A woman can use her sex in sheer malevolence and poison, while she is behaving as meek and good as gold. Dear darling, she is really snow-white in her blamelessness. And all the while she is using her sex as a she-devil, for the endless hurt of her man. She doesn't know it. She will never believe it if you tell her. And if you give her a slap in the face for her fiendishness, she will rush to the first magistrate, in indignation. She is so absolutely blameless, the she-devil, the dear, dutiful creature.

Give her the great slap, just the same, just when she is being most angelic. Just when she is bearing her cross most meekly.

Oh, woman out of bounds is a devil. But it is man's fault. Woman never asked in the first place, to be cast out of her bit of an Eden of belief and trust. It is man's business to bear the responsibility of belief. If he becomes a spiritual fornicator and liar, like Ligeia's husband and Arthur Dimmesdale, how can a woman believe in him? Belief doesn't go by choice. And if a woman doesn't believe in a man, she believes, essentially, in nothing. She becomes, willy-nilly, a devil.

A devil she is, and a devil she will be. And most men will succumb to her devilishness.

Hester Prynne was a devil. Even when she was so meekly going round as a sick-nurse. Poor Hester. Part of her wanted to be saved from her own devilishness. And another part wanted to go on and on in devilishness, for revenge. Revenge! REVENGE! It is this that fibs the unconscious spirit of woman to-day. Revenge against man, and against the spirit of man, which has betrayed her into unbelief. Even when she is most sweet and a Salvationist, she is her most devilish, is woman. She gives her man the sugar-plum of her own submissive sweetness. And when he's taken this sugar-plum in his mouth, a scorpion comes out of it. After he's taken this Eve to his bosom, oh, so loving, she destroys him inch by inch. Woman and her revenge! She will have it, and go on having it, for decades and decades, unless she's stopped. And to stop her you've got to believe in yourself and your gods, your own Holy Ghost, Sir Man; and then you've got to fight her, and never give in. She's a devil. But in the long run she is conquerable. And just a tiny bit of her wants to be conquered. You've got to fight three-quarters of her, in absolute hell, to get at the final quarter of her that wants a release, at last, from the hell of her own revenge. But it's a long last. And not yet.
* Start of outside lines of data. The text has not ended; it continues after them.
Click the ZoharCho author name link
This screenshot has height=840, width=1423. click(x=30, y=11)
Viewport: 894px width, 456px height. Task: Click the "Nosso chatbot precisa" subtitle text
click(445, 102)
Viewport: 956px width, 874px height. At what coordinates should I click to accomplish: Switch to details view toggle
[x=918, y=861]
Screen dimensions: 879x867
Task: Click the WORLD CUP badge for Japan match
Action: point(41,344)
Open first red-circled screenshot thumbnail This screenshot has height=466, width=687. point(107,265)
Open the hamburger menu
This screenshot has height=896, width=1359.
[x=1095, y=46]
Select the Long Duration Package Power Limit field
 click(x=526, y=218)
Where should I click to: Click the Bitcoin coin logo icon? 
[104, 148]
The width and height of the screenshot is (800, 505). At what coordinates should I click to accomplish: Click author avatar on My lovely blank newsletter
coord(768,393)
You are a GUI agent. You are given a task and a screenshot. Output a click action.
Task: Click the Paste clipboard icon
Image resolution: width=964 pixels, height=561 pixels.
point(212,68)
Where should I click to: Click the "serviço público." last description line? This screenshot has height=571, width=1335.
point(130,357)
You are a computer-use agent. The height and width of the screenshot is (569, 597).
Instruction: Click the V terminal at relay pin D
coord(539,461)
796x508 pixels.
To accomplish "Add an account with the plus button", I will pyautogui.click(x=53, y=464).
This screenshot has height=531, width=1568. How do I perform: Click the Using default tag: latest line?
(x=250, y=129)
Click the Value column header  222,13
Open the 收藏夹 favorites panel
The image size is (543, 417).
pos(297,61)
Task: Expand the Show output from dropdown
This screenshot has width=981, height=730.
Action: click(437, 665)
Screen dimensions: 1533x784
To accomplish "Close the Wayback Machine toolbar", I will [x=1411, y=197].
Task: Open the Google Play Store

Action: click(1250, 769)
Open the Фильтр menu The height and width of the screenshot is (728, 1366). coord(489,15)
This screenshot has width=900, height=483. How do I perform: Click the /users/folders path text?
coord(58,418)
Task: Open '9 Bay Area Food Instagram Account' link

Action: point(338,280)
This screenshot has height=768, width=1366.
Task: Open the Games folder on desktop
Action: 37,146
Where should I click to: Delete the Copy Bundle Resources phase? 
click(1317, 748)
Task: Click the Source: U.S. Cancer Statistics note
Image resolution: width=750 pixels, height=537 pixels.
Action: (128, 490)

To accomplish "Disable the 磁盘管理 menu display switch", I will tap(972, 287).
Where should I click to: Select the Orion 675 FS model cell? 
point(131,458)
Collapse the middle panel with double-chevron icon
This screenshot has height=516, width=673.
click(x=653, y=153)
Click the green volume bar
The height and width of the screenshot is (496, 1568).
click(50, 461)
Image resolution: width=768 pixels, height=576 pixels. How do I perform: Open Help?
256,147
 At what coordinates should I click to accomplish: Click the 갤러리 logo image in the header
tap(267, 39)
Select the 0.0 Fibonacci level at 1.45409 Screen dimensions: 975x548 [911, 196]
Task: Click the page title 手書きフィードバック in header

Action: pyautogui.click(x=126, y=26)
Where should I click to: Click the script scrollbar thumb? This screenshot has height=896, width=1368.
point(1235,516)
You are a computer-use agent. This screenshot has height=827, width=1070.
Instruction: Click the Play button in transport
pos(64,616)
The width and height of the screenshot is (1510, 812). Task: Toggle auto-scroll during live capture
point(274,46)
"She had in her nature a rich, voluptuous, oriental characteristic—a taste for the gorgeously beautiful." This is Hester. This is American. But she repressed her nature in the above direction. She would not even allow herself the luxury of labouring at fine, delicate stitching. Only she dressed her little sin-child Pearl vividly, and the scarlet letter was gorgeously embroidered. Her Hecate and Astarte insignia.